▶ [EXTRACTED DATA]:
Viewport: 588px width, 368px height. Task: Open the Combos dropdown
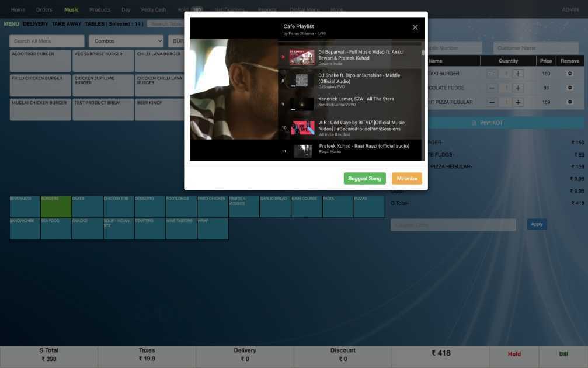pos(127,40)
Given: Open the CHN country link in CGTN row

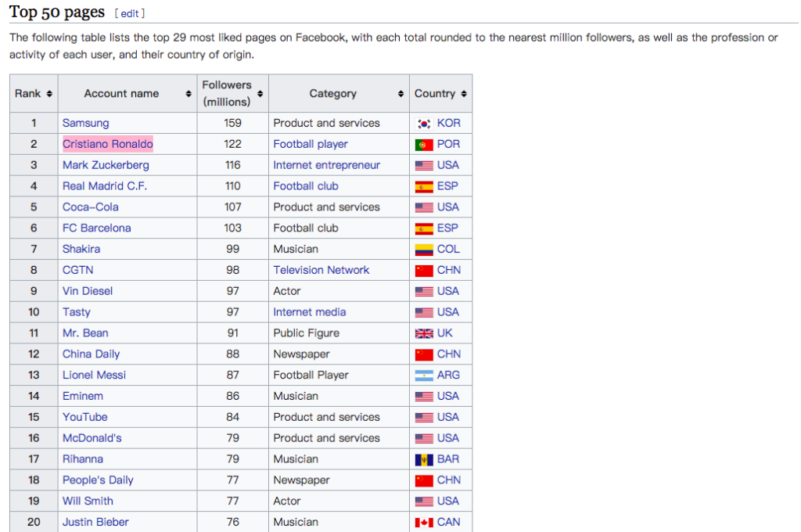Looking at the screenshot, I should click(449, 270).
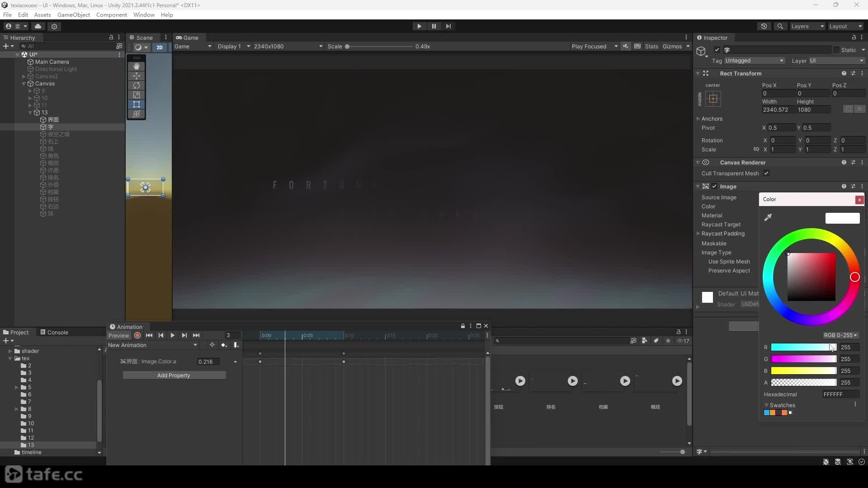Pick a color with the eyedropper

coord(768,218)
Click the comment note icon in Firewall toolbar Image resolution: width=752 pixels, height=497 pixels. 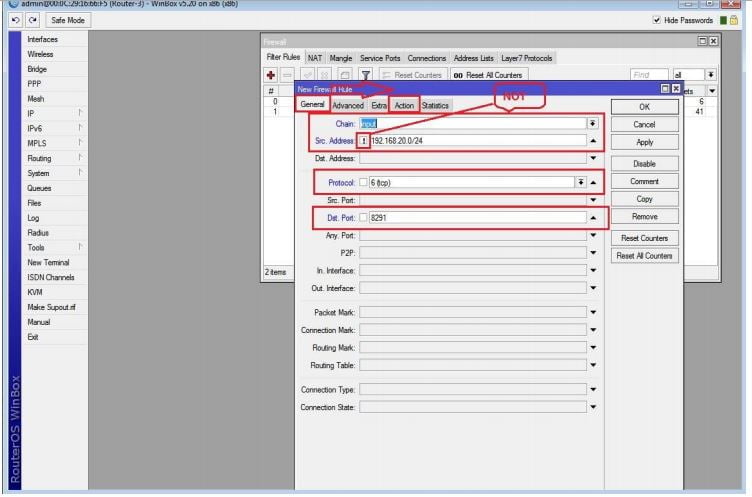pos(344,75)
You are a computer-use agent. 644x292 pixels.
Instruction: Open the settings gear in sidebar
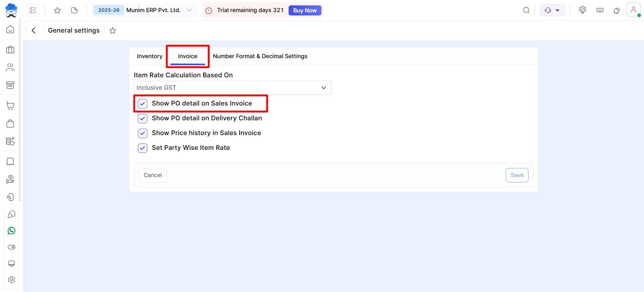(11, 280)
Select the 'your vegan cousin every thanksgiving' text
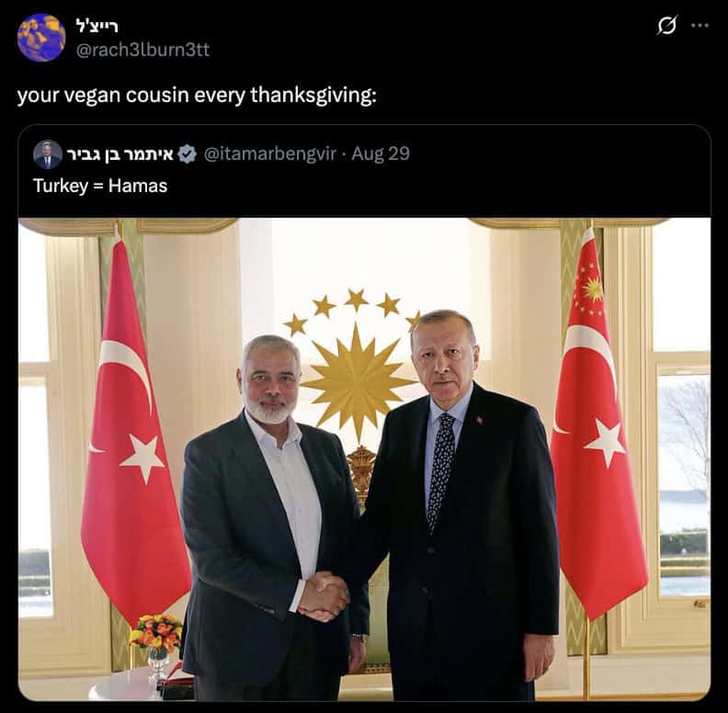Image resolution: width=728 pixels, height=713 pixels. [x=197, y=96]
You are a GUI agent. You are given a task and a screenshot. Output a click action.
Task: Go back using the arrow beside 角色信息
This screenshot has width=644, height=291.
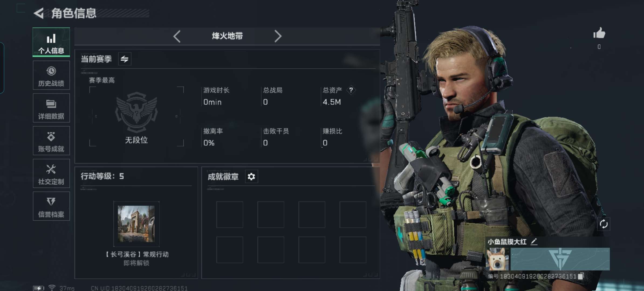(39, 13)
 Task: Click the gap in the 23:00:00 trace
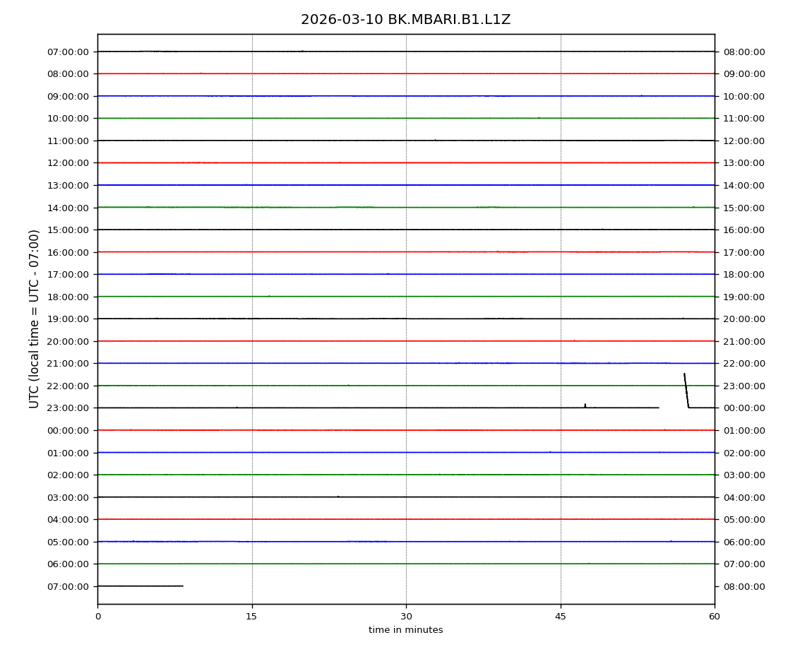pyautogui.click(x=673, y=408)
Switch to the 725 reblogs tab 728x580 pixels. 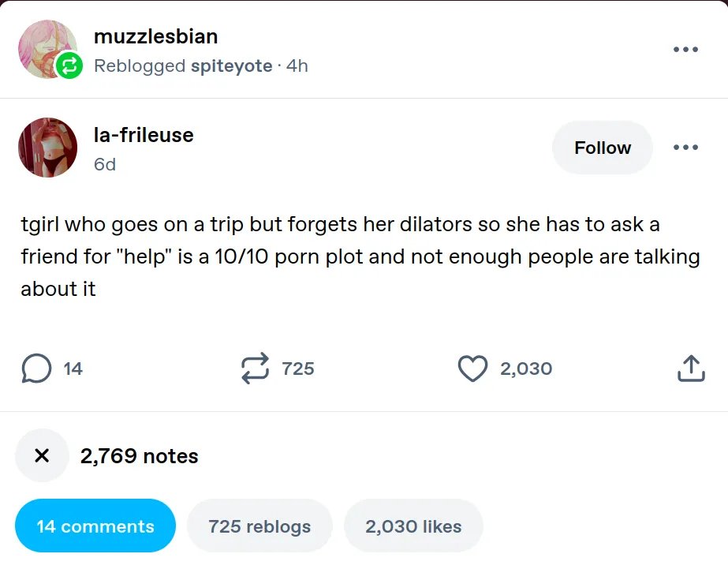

▶ [PROBLEM]: For every line above that holds the word "agent", report the whole line.

▶ [TASK ANSWER]:
You are a computer-use agent. 644x292 pixels.
You are a GUI agent. You are given a task and a screenshot. Output a click action.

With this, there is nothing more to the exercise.